Wednesday, August 04, 2010

Interview with Enda Walsh about Penelope

Published in The Scotsman

Interview: Enda Walsh - playwright

ENDA Walsh waves to me across a Galway street. Only last night I spoke to the playwright as the final preview of his play Penelope was about to start in the town's tiny yet mighty Druid Theatre.
Then, he was all of a flutter because his idol Tom Murphy, author of The Gigli Concert, was in the audience. Today, he is holding a sachet of headache powder a friend has just handed him.

The well-wisher had spotted him out on the town after the show, having a rare old time with Murphy ("He was on hilarious form"), and was certain he'd need something for his head this morning.

So what did Murphy think of the play, I ask, as we take a seat in Druid's boardroom and Walsh empties the sachet into a glass of water.

"He said, 'You are a romantic,'" he laughs, mimicking the older writer's careful emphasis and showing no signs of a hangover.

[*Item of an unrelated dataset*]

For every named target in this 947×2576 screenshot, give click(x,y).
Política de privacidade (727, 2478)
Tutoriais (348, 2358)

"Romantic" is as good a description as any for Penelope, although anyone familiar with Walsh's global hits, such as Disco Pigs, The Walworth Farce and The New Electric Ballroom, will know a word so conventional could never do justice to his eccentric worldview.

The play is the result of a commission from a German theatre to respond to Homer's Odyssey. There is no shortage of dramatic stories of derring-do in that 2,800-year-old epic, but it is typical of Walsh's preoccupations that he was not drawn to the superhuman Odysseus, venturing home from his island captivity, nor his fearless son Telemachus, voyaging to his father's rescue. Instead, he was captivated by the degenerate bunch of suitors who hang around Odysseus' wife Penelope in the vain hope of her hand in marriage should the hero fail to return.

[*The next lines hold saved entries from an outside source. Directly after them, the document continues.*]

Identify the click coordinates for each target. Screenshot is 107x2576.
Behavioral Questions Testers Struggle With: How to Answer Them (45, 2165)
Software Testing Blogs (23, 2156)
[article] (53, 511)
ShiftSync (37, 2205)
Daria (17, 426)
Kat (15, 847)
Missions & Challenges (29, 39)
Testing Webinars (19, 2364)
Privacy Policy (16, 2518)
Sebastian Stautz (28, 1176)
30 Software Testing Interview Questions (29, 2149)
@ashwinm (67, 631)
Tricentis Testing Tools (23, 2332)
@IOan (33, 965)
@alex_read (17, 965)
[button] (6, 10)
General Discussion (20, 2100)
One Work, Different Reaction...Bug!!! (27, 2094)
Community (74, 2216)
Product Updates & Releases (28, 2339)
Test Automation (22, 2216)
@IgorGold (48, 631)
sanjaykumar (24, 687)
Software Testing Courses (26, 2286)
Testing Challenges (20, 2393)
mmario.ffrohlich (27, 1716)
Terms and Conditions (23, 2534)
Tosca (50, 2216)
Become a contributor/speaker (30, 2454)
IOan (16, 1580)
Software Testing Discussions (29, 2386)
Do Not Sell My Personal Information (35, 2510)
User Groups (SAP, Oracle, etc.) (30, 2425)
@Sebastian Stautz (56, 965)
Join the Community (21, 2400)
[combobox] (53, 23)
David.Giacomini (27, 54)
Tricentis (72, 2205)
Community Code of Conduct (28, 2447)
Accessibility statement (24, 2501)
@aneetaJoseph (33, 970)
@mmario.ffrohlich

"I'm fascinated by those figures in the book," says Walsh. "You look at that book and you look at the travels, the geography, the adventure and the extraordinary scale of it and then you go back to these men waiting and there's nothing. Their life has gone."

It is these figures, self-absorbed, competitive and impotent, we find squabbling in an empty swimming pool in Mikel Murfi's brilliantly acted production. Like the housebound family in The Walworth Farce and the elderly women enmeshed in their own past in The New Electric Ballroom, these men are compelled to live a repetitive and futile life by the force of their own warped logic. Standing under the gaze of a CCTV camera, they are like contestants in a surreal episode of Big Brother.

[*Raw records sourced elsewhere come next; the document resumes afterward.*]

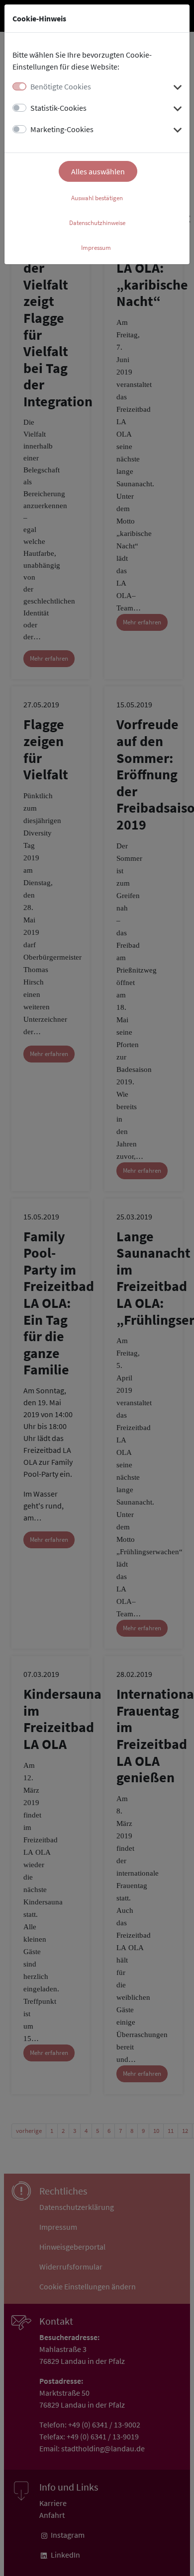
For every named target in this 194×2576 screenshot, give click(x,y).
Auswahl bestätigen (97, 198)
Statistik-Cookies (58, 108)
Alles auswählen (98, 171)
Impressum (96, 247)
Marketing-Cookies (62, 129)
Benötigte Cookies (60, 86)
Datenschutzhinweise (97, 223)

"The opening of this show is a series of five conversations that don't go anywhere," says Walsh, 43, who also wrote Hunger, Steve McQueen's BAFTA-nominated film about Bobby Sands. "They're arguing over whether it's taste or heat that you feel from eating a sausage. It's like they're at the end of their vocab and something else needs to be created out of that."

The one thing that galvanises them is the imminent return of Odysseus. Suddenly they realise their wooing of Penelope, which has become a meaningless ritual, must come to an end. Only if they break their old habits will they have a chance of seducing her. Otherwise they're all dead. "They create very odd worlds for themselves," he says. "They're worlds created out of nothing. It seemed really important to me that the men should try and find themselves and start anew. I imagine that's what would happen if I couldn't leave somewhere, if I couldn't get to live Odysseus' wonderful life."

It is a dilemma that reflects his own existential crises, the perpetual battle between the meaninglessness of life and the need to take it seriously. "All my plays are powered by my terrible anxieties," he says. "Wanting to do good stuff but finding it really difficult. It's about how I can quickly turn the volume on life and completely distance myself or make it really sour and horrible. It's about my usual fears about life and worth - who cares about a writer anyway? Does the world need another play? Yet, that's the only expression that I have. It means everything, but it's teetering on meaning absolutely nothing. And that's the dilemma for the characters who are about to not exist any more."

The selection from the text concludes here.